Segment Start: RECORD EXTRACTS

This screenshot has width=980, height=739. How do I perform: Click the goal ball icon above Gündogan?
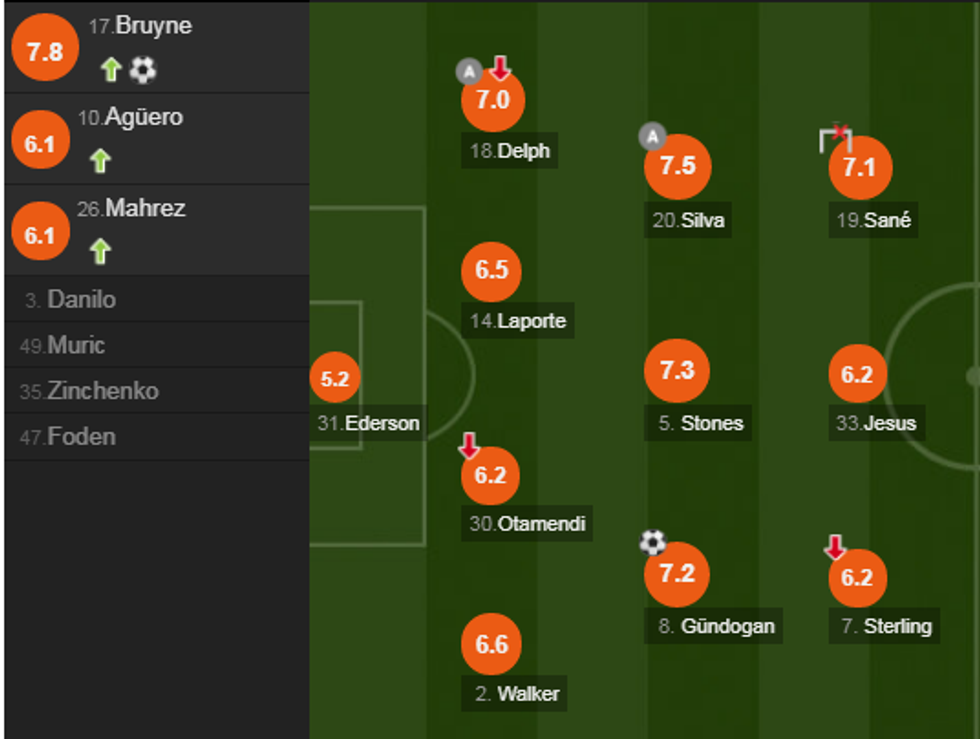pos(652,543)
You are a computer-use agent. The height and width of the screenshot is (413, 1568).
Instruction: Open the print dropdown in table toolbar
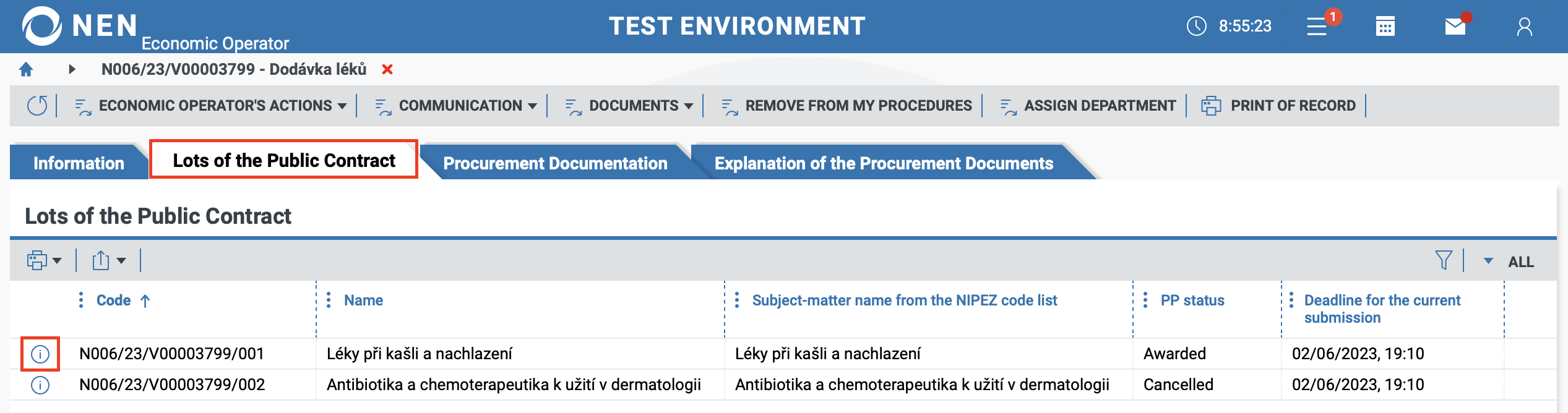(x=44, y=260)
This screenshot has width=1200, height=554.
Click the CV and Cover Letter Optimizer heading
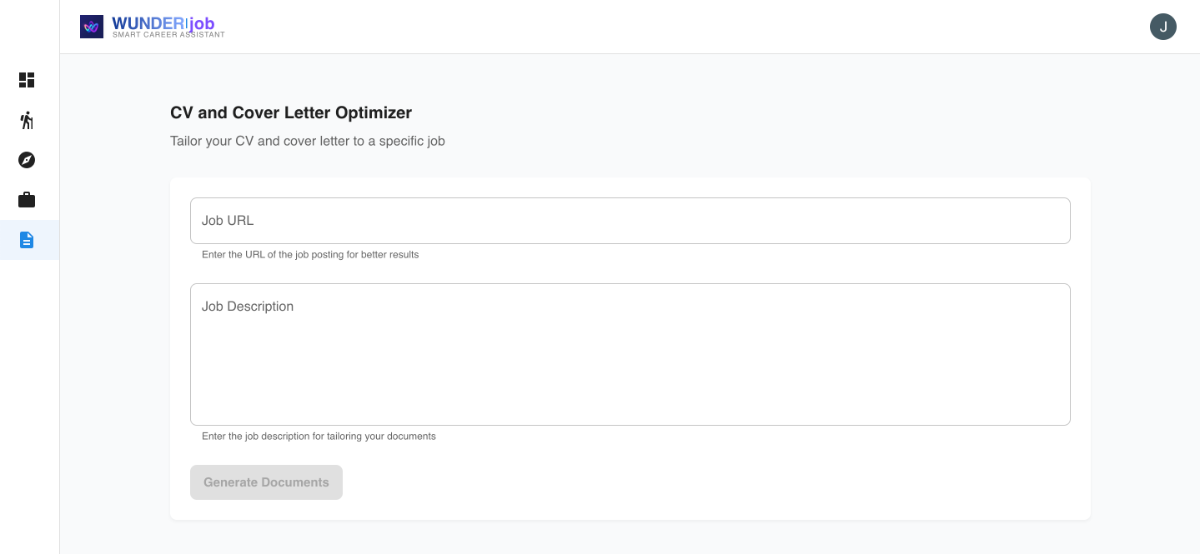(x=291, y=113)
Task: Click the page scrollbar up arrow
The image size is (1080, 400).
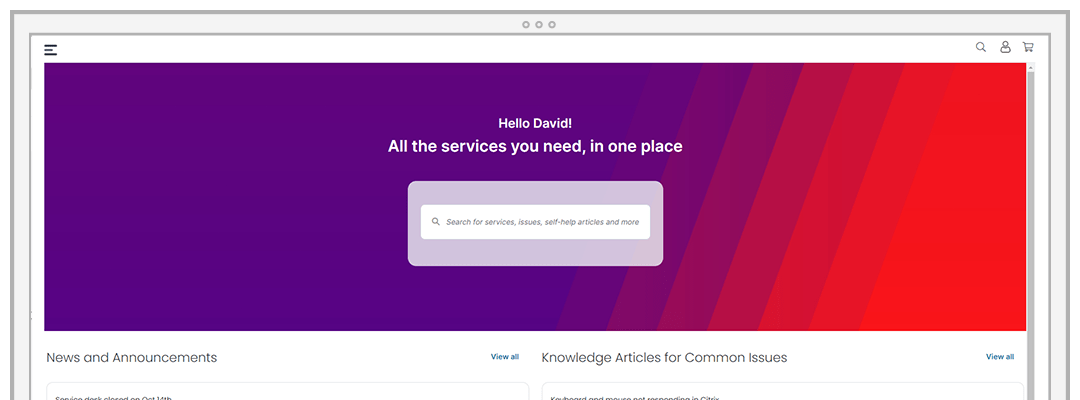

Segment End: RECORD EXTRACTS

Every entry, word for word: repeat it, but skip the images.

* [SOLUTION TO THIS PROBLEM]:
This screenshot has width=980, height=739. How do I perform: Click the goal ball icon above Gündogan?
pos(652,543)
You are a computer-use agent. The height and width of the screenshot is (413, 1568).
Instruction: Open the print dropdown in table toolbar
(x=44, y=260)
This screenshot has width=1200, height=554.
Click the CV and Cover Letter Optimizer heading
(x=291, y=113)
Task: Click the page scrollbar up arrow
The image size is (1080, 400).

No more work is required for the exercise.